The argument in favor of these aggressive arrest policies is that police and prosecutors have been reluctant to prosecute domestic violence in the past. Frequently, the alleged victim refuses to testify.

Unfortunately, aggressive prosecution of domestic violence when the accused and the alleged victim are married is nearly impossible if the alleged victim does not want to cooperate. The Utah Constitution provides that "a wife shall not be compelled to testify against her husband, nor a husband against his wife." The result is that if the alleged victim is married to the accused, the victim can refuse to testify. Frequently, there is not enough evidence to proceed with prosecution without the alleged victim's testimony.

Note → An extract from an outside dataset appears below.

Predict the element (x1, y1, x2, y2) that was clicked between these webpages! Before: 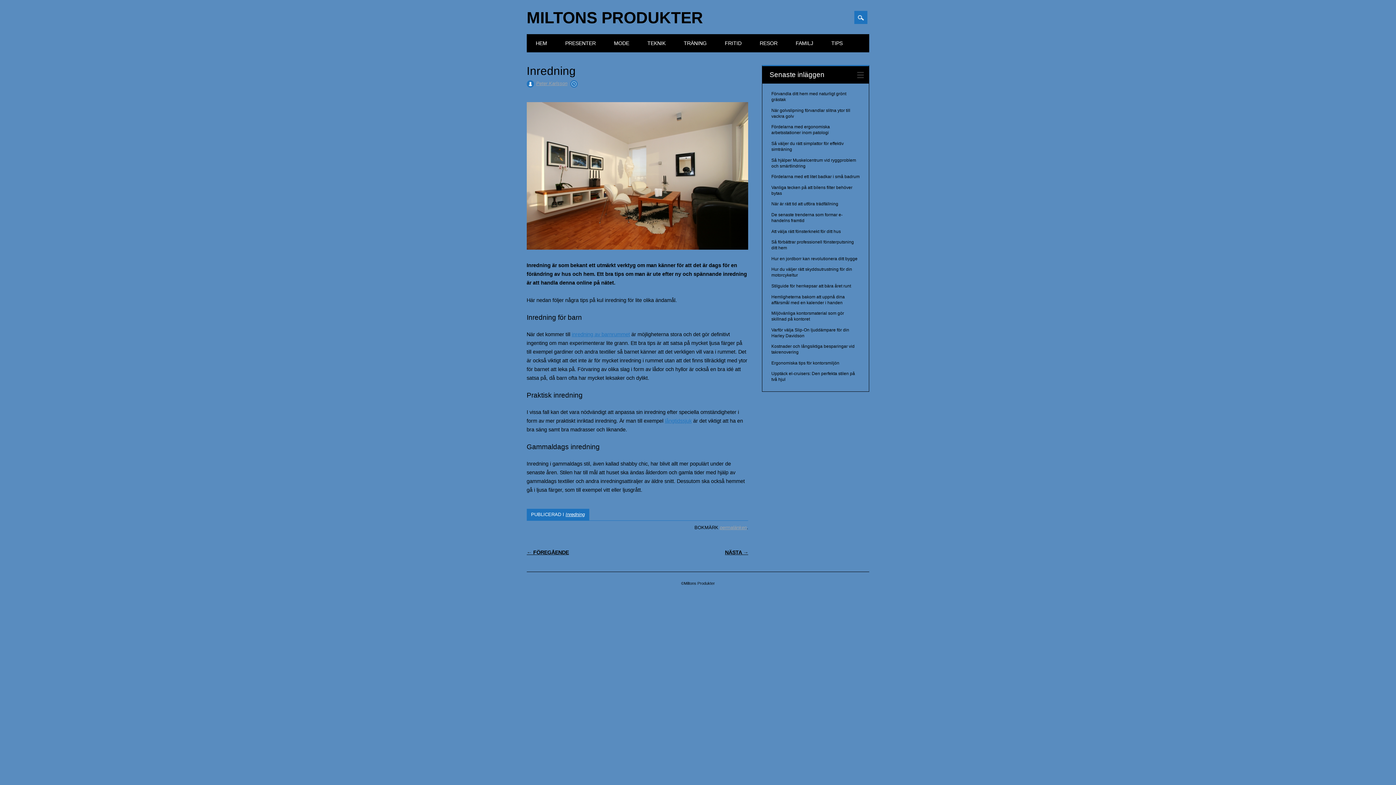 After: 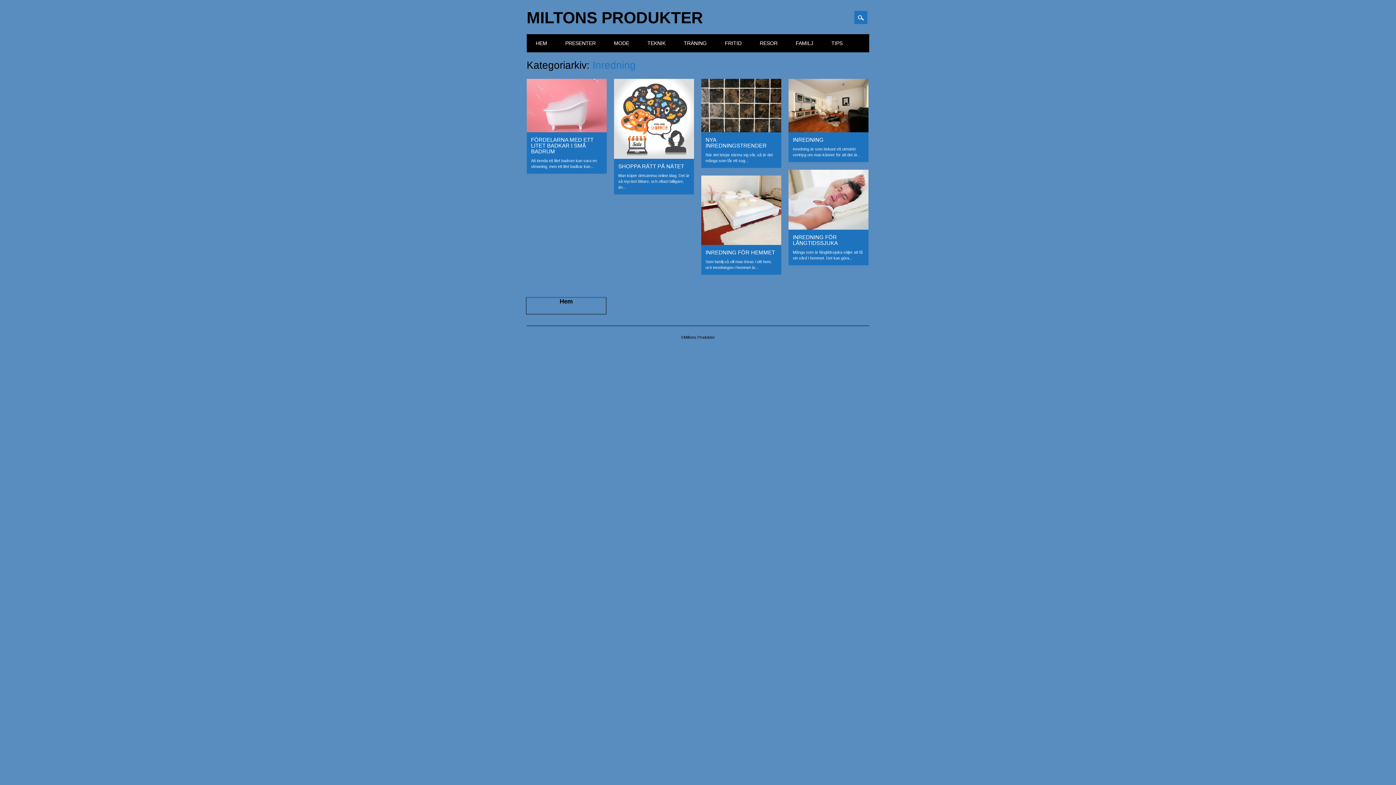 Action: label: Inredning bbox: (565, 512, 585, 517)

Sadly, aggressive prosecutors spend resources prosecuting cases that will never result in convictions. Worse, the accused often has to spend time in jail, and money on bail and attorney's fees, despite the fact that there is almost no chance of a conviction.

Our firm recently got a case dismissed based on the marital privilege. The prosecutor had asked our client to plead guilty before he had a lawyer. The client didn't want to and his wife had said she refused to testify. The client hired us and we called the prosecutor a few times. The prosecutor kept insisting that we couldn't tell the client's wife that she was not obligated to testify against her husband. Eventually, though, the prosecutor saw that he was going to lose the case and decided to dismiss the case rather than be embarrassed at a trial.

The Tiger Woods case and our firm's experience show that some aggressive prosecution schemes for domestic violence cases do not jibe with common sense.